* _The input_
* * * * *
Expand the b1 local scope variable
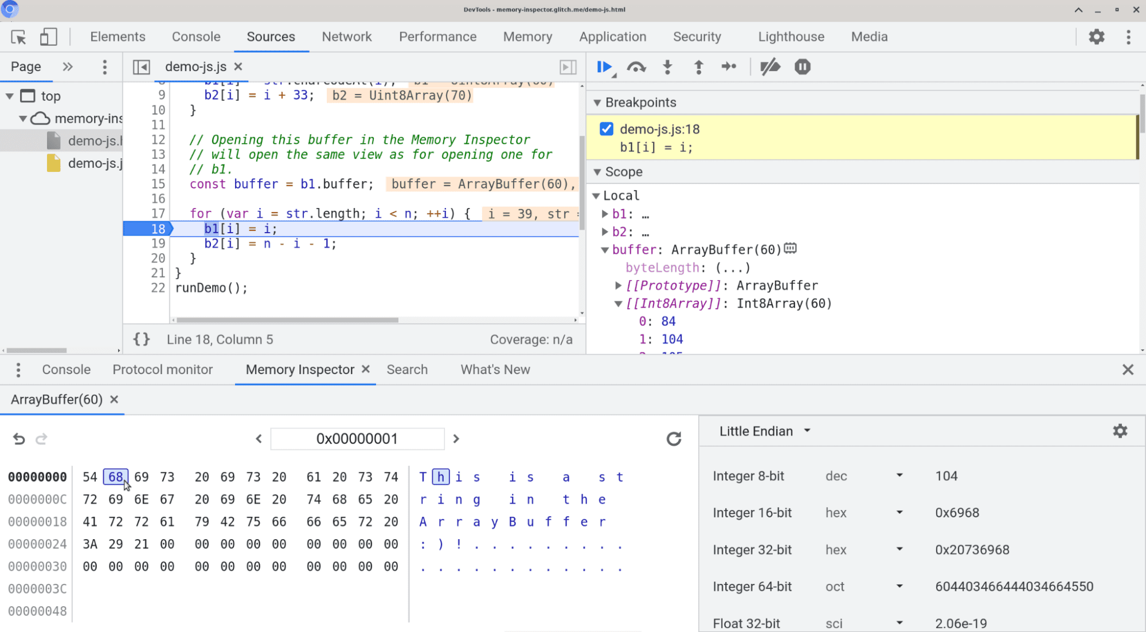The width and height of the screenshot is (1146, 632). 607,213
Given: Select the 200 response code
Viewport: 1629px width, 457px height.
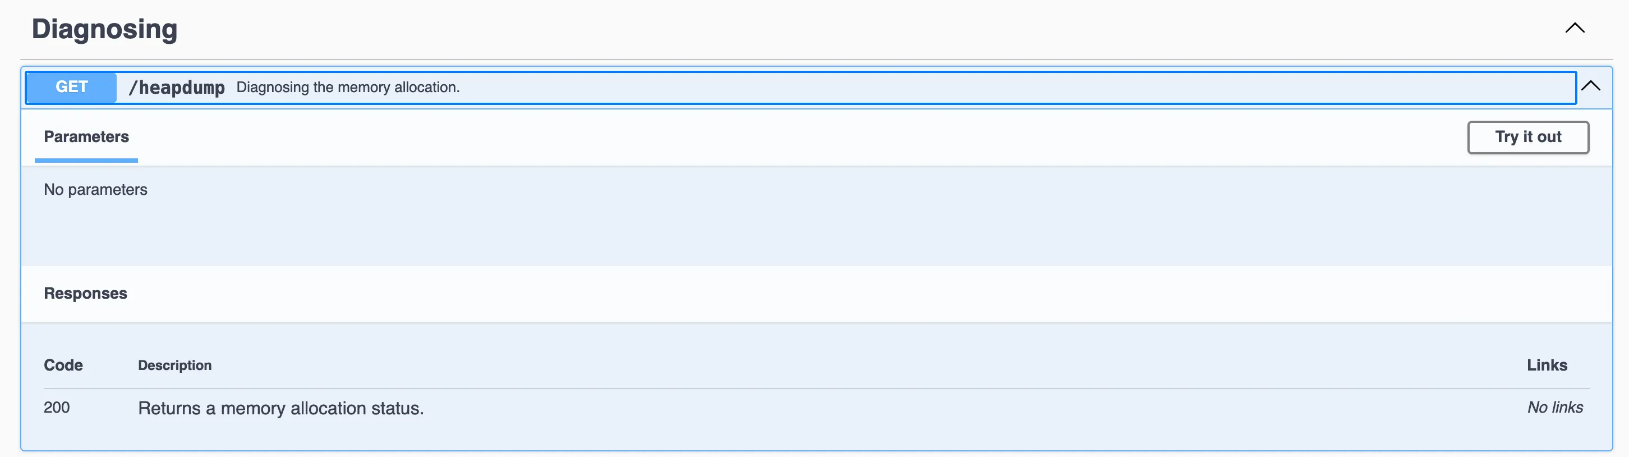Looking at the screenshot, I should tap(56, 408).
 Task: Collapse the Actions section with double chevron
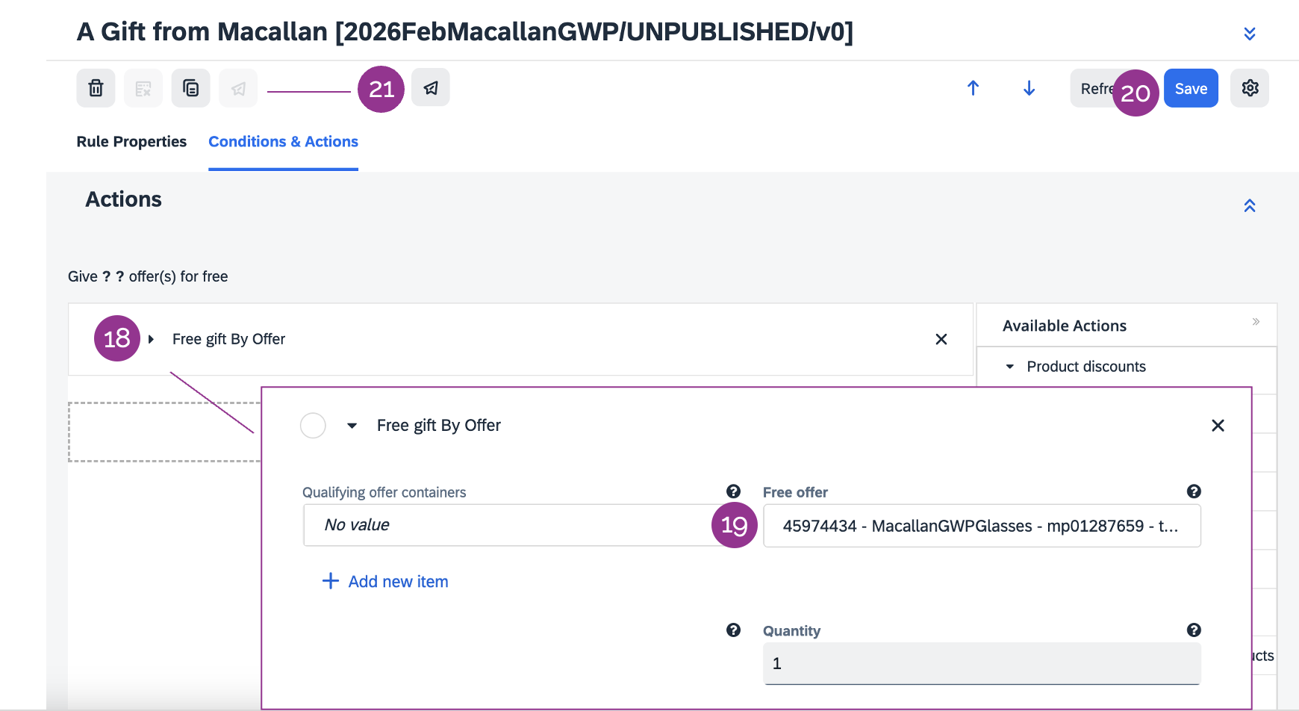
* * * * *
* _Task prompt_
An exact reproduction of every record above is required, with no pictures included.

* _The completed task_
Expand the b1 local scope variable
The width and height of the screenshot is (1146, 632). 607,213
Given: Select the 200 response code
Viewport: 1629px width, 457px height.
Looking at the screenshot, I should tap(56, 408).
 Task: Collapse the Actions section with double chevron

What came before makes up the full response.